***** DATASET ENTRIES *****
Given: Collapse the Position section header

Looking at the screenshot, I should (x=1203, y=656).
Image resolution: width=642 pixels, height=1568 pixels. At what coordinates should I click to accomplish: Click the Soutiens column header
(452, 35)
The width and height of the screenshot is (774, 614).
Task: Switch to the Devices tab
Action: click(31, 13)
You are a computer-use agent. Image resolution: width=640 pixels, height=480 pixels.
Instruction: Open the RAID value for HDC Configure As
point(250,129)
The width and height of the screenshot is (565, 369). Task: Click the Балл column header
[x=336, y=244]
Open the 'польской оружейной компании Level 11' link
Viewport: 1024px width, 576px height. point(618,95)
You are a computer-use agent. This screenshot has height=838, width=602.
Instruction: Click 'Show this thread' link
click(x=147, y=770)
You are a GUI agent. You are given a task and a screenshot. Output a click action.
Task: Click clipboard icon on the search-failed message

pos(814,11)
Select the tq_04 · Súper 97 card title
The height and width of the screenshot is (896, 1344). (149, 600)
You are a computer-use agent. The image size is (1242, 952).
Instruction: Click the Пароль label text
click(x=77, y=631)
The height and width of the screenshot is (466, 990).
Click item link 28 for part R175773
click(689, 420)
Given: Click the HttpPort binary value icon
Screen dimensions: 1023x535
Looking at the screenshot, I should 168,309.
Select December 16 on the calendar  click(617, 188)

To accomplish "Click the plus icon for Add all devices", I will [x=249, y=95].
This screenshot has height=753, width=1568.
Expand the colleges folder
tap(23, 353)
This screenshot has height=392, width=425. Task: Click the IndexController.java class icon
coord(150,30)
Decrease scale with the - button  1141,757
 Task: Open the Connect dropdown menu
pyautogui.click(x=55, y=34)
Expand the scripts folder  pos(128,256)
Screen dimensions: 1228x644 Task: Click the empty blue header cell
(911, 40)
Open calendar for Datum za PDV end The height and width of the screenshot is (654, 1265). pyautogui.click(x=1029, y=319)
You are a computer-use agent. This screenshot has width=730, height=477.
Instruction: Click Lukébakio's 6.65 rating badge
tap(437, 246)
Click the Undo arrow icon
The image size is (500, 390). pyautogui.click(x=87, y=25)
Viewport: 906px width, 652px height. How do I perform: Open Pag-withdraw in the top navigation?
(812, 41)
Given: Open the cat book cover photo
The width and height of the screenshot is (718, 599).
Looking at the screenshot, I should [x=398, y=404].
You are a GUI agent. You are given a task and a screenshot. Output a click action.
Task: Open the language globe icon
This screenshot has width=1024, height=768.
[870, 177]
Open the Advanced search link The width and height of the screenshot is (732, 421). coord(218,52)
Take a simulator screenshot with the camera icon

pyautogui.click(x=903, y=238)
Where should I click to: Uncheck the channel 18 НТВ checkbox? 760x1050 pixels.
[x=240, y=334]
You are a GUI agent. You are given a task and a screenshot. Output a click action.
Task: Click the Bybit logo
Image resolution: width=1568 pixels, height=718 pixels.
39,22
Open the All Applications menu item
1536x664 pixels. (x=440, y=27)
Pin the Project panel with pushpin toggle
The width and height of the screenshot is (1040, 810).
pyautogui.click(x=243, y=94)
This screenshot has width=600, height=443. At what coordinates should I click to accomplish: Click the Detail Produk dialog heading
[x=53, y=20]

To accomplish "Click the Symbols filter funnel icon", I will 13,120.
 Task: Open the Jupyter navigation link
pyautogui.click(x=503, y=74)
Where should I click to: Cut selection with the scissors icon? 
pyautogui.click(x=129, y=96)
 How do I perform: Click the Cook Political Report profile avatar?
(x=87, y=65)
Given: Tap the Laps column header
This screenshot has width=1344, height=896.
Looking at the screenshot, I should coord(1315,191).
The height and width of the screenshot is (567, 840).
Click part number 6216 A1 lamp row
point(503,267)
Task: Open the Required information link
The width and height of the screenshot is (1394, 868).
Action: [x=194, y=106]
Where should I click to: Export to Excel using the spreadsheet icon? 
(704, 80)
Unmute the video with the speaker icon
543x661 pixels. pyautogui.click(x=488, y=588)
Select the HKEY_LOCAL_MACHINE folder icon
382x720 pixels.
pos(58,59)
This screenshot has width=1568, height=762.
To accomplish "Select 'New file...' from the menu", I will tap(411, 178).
*****
▶ _PROBLEM DETAILS_
Copy the stretch of records from the line containing "Expand the scripts" through the line containing "Open calendar for", requests included. Multiply each coordinate in the answers by 1.15, round to whole numbers with halves rounded up, and leave every other number unchanged.

▶ _RESULT OF THIS EXERCISE_
Expand the scripts folder  pos(147,294)
Screen dimensions: 1228x644 Task: Click the empty blue header cell
(1048, 46)
Open calendar for Datum za PDV end The height and width of the screenshot is (654, 1265). pyautogui.click(x=1183, y=367)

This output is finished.